Assigned task:
Leave out every picture, and return exactly the lines from the line containing "Task: Click the Dateninput sheet tab" through the end of the records below, both inclusive.
---------- Data extract
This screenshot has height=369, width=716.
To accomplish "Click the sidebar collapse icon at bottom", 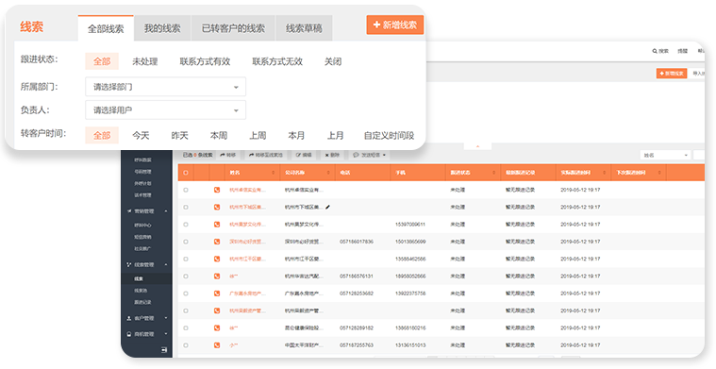I will (164, 350).
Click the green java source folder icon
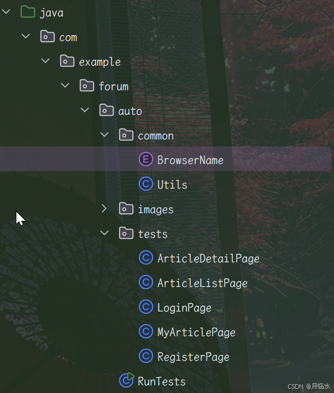 click(x=27, y=12)
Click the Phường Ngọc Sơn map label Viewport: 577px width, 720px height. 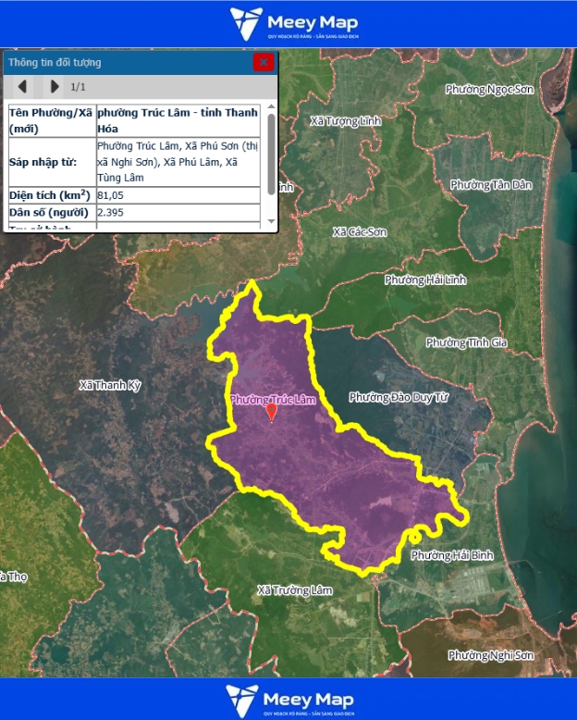(x=490, y=90)
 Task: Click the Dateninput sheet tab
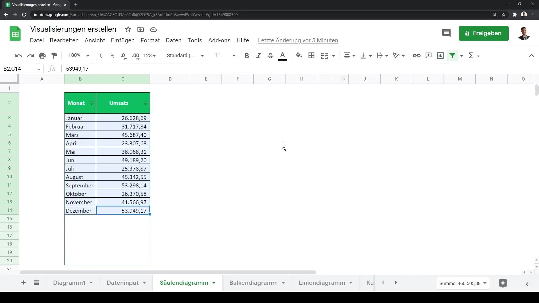tap(122, 283)
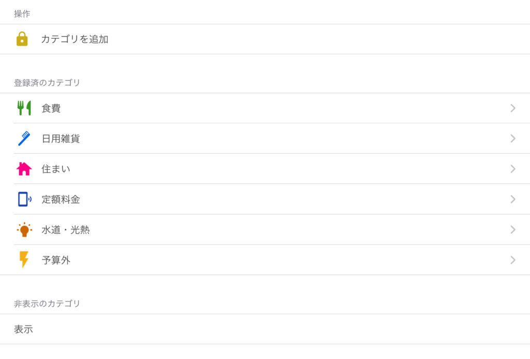The width and height of the screenshot is (530, 359).
Task: Click the blue toothbrush icon
Action: (x=24, y=138)
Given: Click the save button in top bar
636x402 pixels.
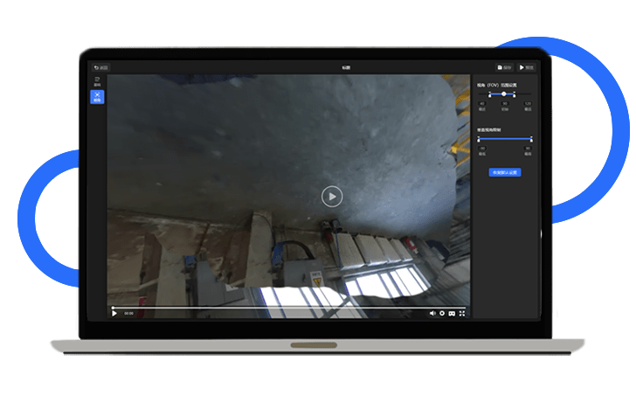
--------------------
Output for this exercise:
 Task: Click the Dateninput sheet tab
tap(122, 283)
The width and height of the screenshot is (530, 359).
Task: Click the blue toothbrush icon
Action: (x=24, y=138)
Given: Click the save button in top bar
636x402 pixels.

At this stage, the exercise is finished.